Proof of Jesus

We were asked about the proof for Jesus existing and Jack wrote this brief reply. In Magnificent Obsession I dealt with this in some more detail – you can order the book in our resources section but meanwhile here is the first chapter…..

Jesus – the Man

1 –Man

“You endeavour to prove an incredible and well nigh impossible thing; that God endured to be born and become Man”  Trypho p. 232.

The Church has had as much difficulty in proving that Jesus was man, against those who denied it, as in proving that he was God, and both were equally evident”  Pascal no.307

Dear J,

Thanks for getting in touch.  It was a real privilege meeting you and hearing what you have to say.  Sorry that I wound you up a wee bit, but I am thankful that you have some passion for these very important subjects. Matthew Parris in a wonderful article in The Spectator critiquing declaring that the truth is the only thing that matters.   I meant what I said about Christopher Hitchens.  He was a brilliant writer and makes for superb entertaining reading.  However his book God is Not Great does really miss the point.  The first major mistake is in the title (an obvious cheap shot at the Islamic chant).  Normally a title should tell you what a book is about.  This one doesn’t.   Hitchen’s book is all about religion and humanities foibles and sins.  There is almost nothing about God in the book at all – after reading it I wanted to sue under the Trade Descriptions Act.  There was almost nothing about Jesus.  Of course Hitchens is not alone in this.  Many people, including those who profess to be religious make this major category error.  They talk about the church, culture and cultus but rarely mention God.  So people have responded to Hitchen’s book by talking about the wonders of Christianity, or Islam or whatever particular version of religion they espouse.   For example D’Souza’s book What’s so Great about Christianity? is a magnificent expose of the weakness of Hitchen’s arguments and demonstrates clearly the benefits that the USA in particular and the West in general has had from the Christian faith.  But it still leaves one with the impression that we are talking about a philosophy, a way of life, a religion.   As I pointed out to you, for me this misses the point.  You asked me why I believed.  I gave you lots of answers (the creation, the Bible, the church etc) but all of them only lead to the one ultimate answer.  I believe in and because of Jesus Christ.  

However to you that just begged the question.  Didn’t everyone just invent their ‘own personal Jesus’ (in the words of the Depeche Mode song covered by many from Johnny Cash to Marilyn Manson)?   Who is Jesus?  To some he is a religious icon, to others the first communist, to yet others the Godspell image conjures up visions of a 1960’s hippie chanting ‘peace and love’.  In our post-modern touchy feely world, Jesus is whoever we want him to be.  There is no objective reality at all.

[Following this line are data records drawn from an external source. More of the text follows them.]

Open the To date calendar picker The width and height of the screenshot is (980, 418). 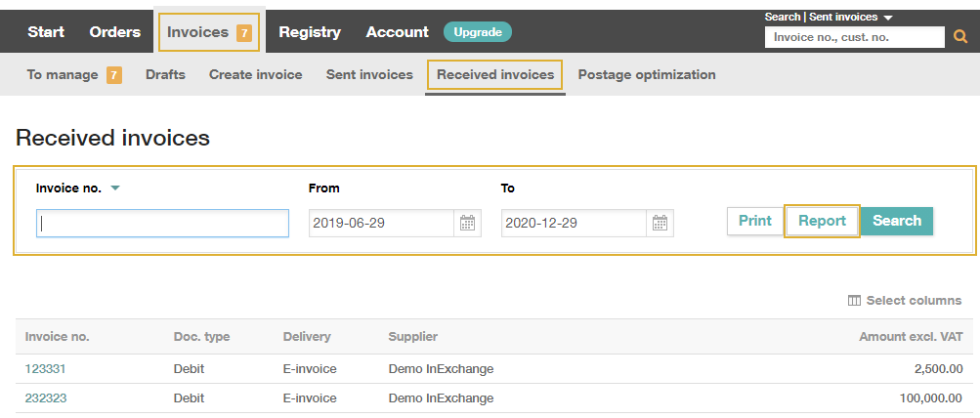click(660, 223)
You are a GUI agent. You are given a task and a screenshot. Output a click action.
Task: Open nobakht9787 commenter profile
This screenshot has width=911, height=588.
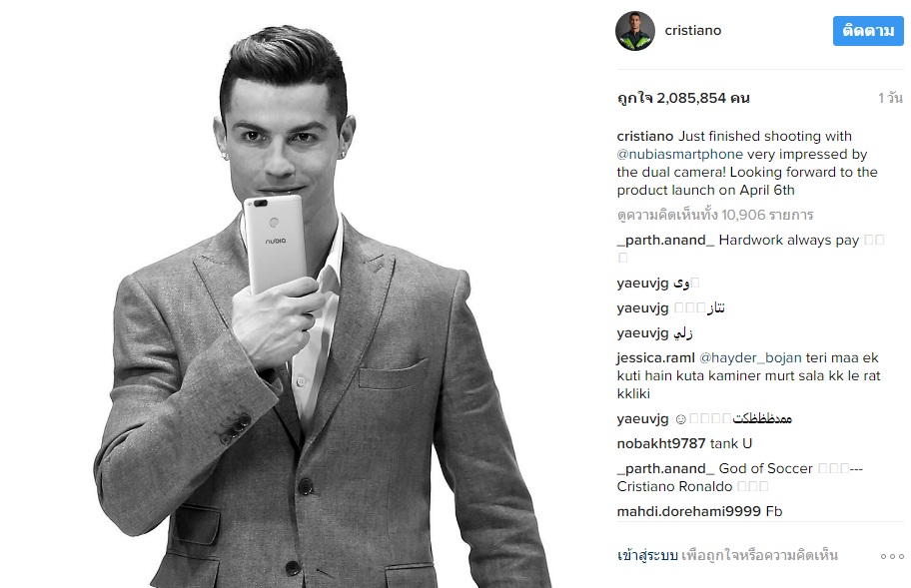pyautogui.click(x=661, y=443)
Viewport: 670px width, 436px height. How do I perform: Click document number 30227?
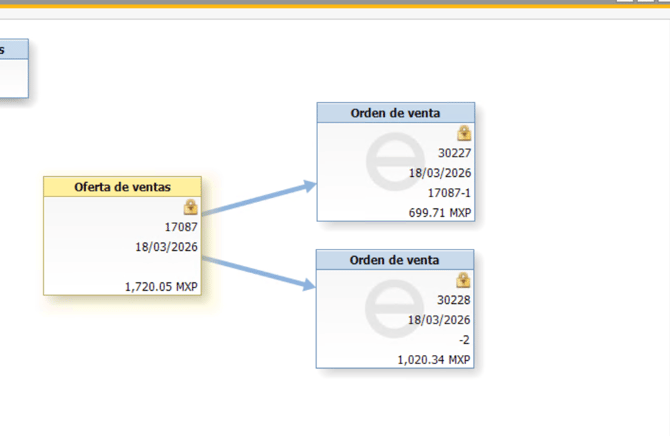(454, 153)
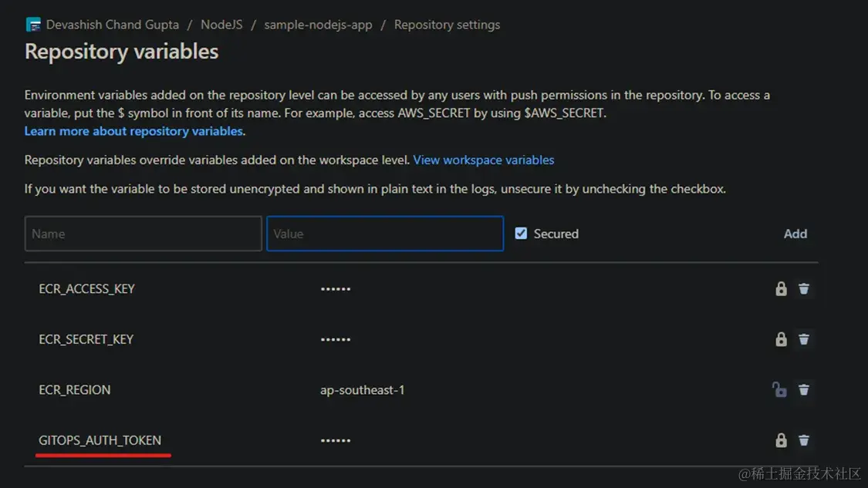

Hitchens of course recognises this  “Thus the mildest criticism of religion is also the most radical and the most devastating one.  Religion is man made” (p10). Indeed. Religion is largely man made – humankinds vain attempt to buy a Stairway to Heaven (with apologies to Led Zep).  In that sense it matters not whether the religion involves god or gods, or is just the materialistic humanist philosophy of Hitchens et al – it is in effect Godless. But what if there was something different?  What if there was a religion that was not based on human rules and philosophy – one which was centred on a person – for real. Unless you are going to make the arrogant claim that you know everything, you do at least have to consider the possibility and look at the evidence. That is why I am writing you.  There is a real Jesus. 

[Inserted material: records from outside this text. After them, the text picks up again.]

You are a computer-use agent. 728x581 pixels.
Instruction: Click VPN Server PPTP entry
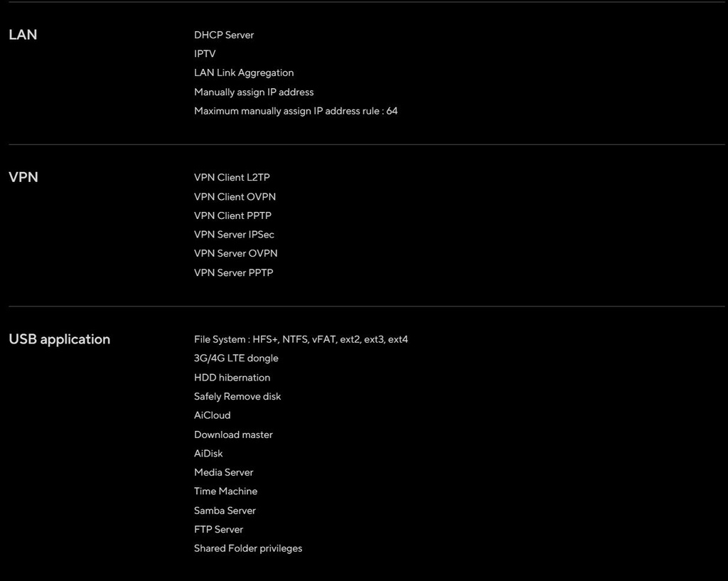click(x=233, y=272)
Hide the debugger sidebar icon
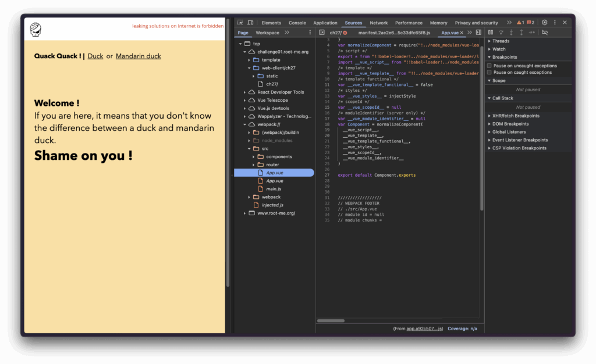The width and height of the screenshot is (596, 364). point(478,33)
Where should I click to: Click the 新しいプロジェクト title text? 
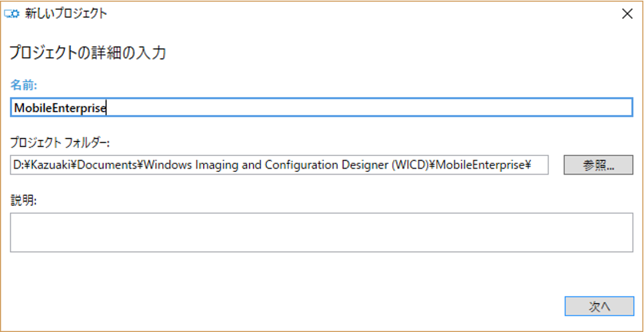pyautogui.click(x=66, y=13)
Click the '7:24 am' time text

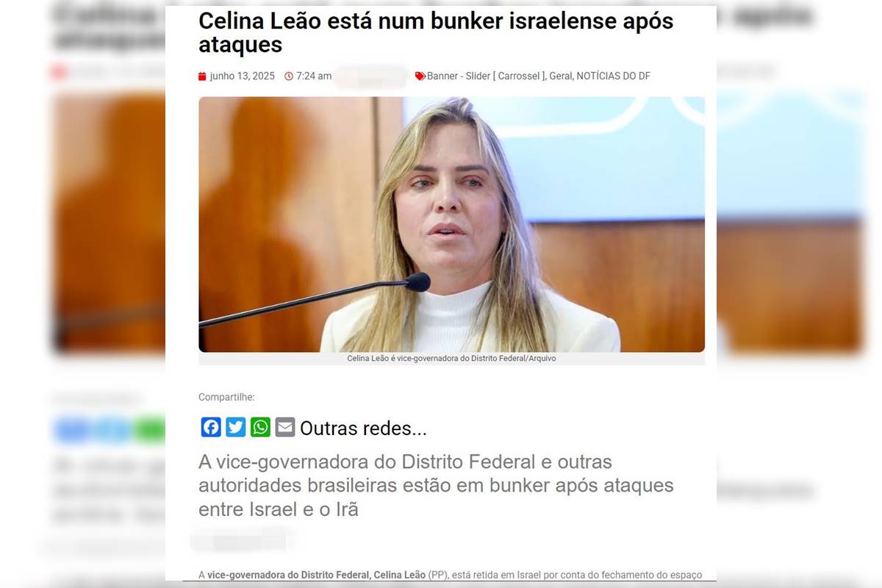click(314, 76)
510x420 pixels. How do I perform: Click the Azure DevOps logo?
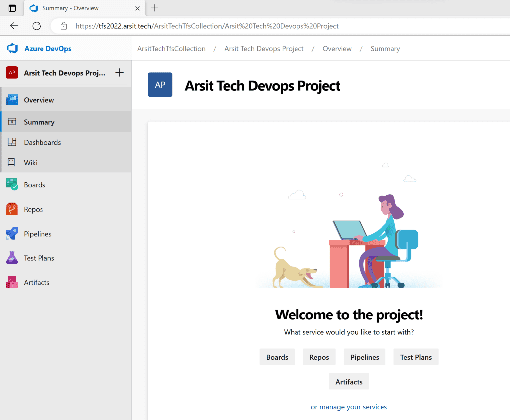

There is (note the use of the present tense) a personal historical living Jesus. Most people have some awareness of the name, some idea associated with religion, some vague memory of a long haired hippy icon, or a barefooted white saintly figure in a children’s bible.  But the notion of Jesus being a real person, having lived in real time and space and still being alive today is quite frankly one that is to most people, including some professing Christians, way out of their reality zone.  Sometimes I have suggested that I know the Jesus is alive and real as much as I know that my wife is alive and real – remember how shocked you were when I first said that to you?  You were ready to send for the men with the white coats!  I accept that this claim is usually greeted with a snort of incredulity because quite clearly my physical senses prove my wife (or do they?…but we will not divert down that particular Matrix like rabbit warren just now) but I cannot demonstrate physically the person of Jesus Christ.  So in what sense can I possibly state with such confidence that I know him and that it is possible to have a relationship with him?  Let me begin by just simply asking the question – what if, instead of us reaching out to him, Jesus reached out to us?  I am not talking about you having a personal visitation in the middle of the night (how would you know that was real), I am talking about whether Jesus really did come to this earth and what that means.  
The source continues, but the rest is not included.